▸ Directions:
Copy everything in the data below, from the line containing "Identify the click" down to the line containing "ご利用案内 (491, 2350)", including both of those lines.

▸ Record set:
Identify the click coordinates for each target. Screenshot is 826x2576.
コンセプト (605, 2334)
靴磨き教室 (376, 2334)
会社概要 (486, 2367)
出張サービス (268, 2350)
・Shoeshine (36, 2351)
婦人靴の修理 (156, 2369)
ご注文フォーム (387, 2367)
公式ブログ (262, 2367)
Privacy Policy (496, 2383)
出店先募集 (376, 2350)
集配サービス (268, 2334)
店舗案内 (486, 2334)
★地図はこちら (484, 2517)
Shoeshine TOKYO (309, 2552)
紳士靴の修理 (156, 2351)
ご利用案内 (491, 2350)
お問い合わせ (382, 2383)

---

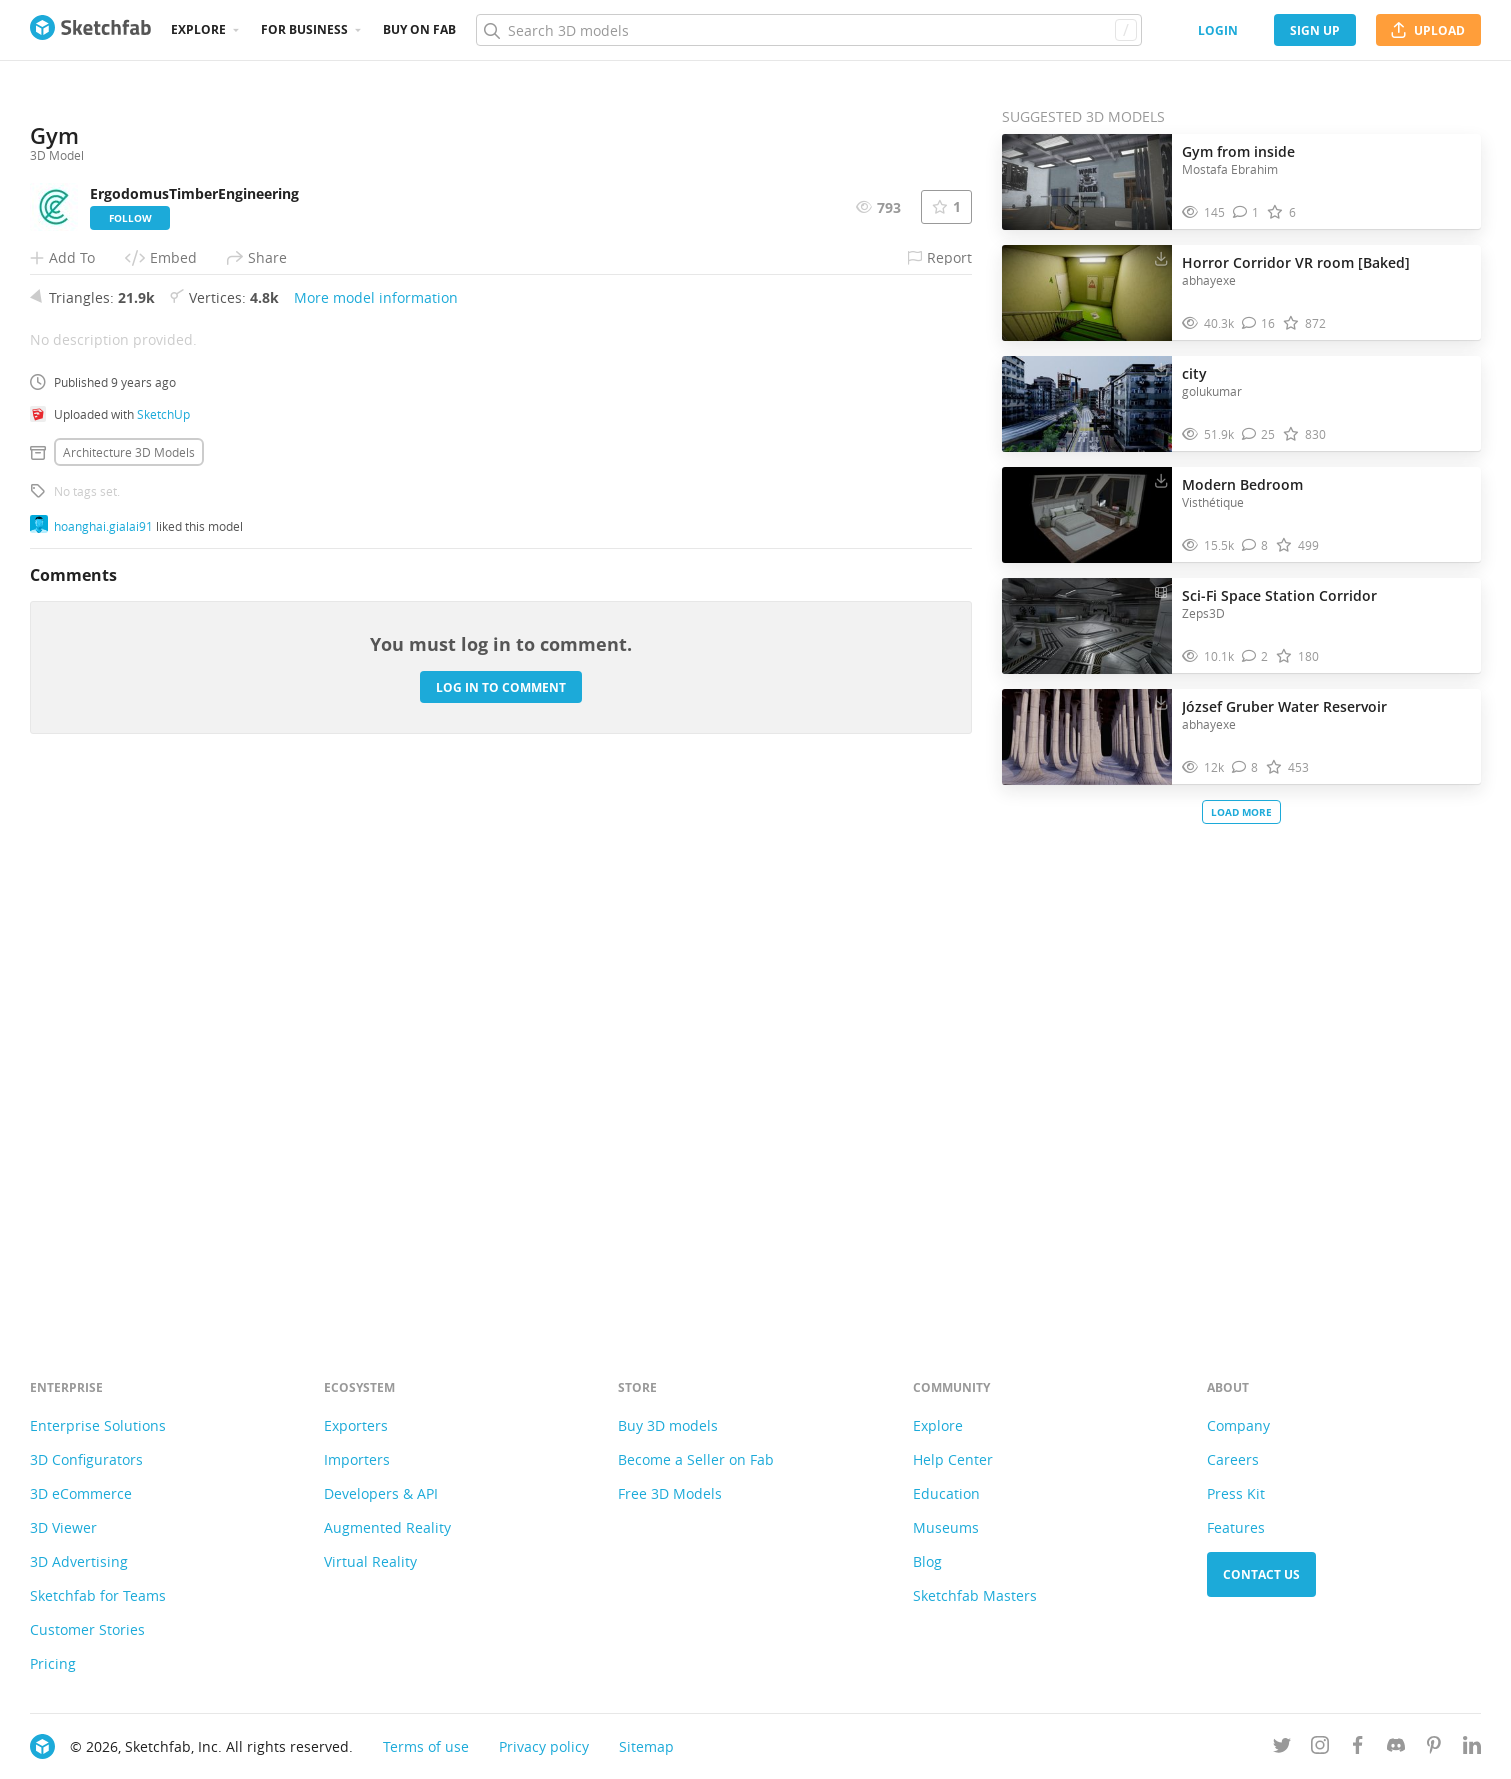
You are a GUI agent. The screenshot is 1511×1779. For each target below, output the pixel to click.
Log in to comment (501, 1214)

▸ Full solution:
Identify the click coordinates for each target. Screenshot is 826x2576.
コンセプト (605, 2334)
靴磨き教室 (376, 2334)
会社概要 (486, 2367)
出張サービス (268, 2350)
・Shoeshine (36, 2351)
婦人靴の修理 (156, 2369)
ご注文フォーム (387, 2367)
公式ブログ (262, 2367)
Privacy Policy (496, 2383)
出店先募集 (376, 2350)
集配サービス (268, 2334)
店舗案内 (486, 2334)
★地図はこちら (484, 2517)
Shoeshine TOKYO (309, 2552)
紳士靴の修理 (156, 2351)
ご利用案内 (491, 2350)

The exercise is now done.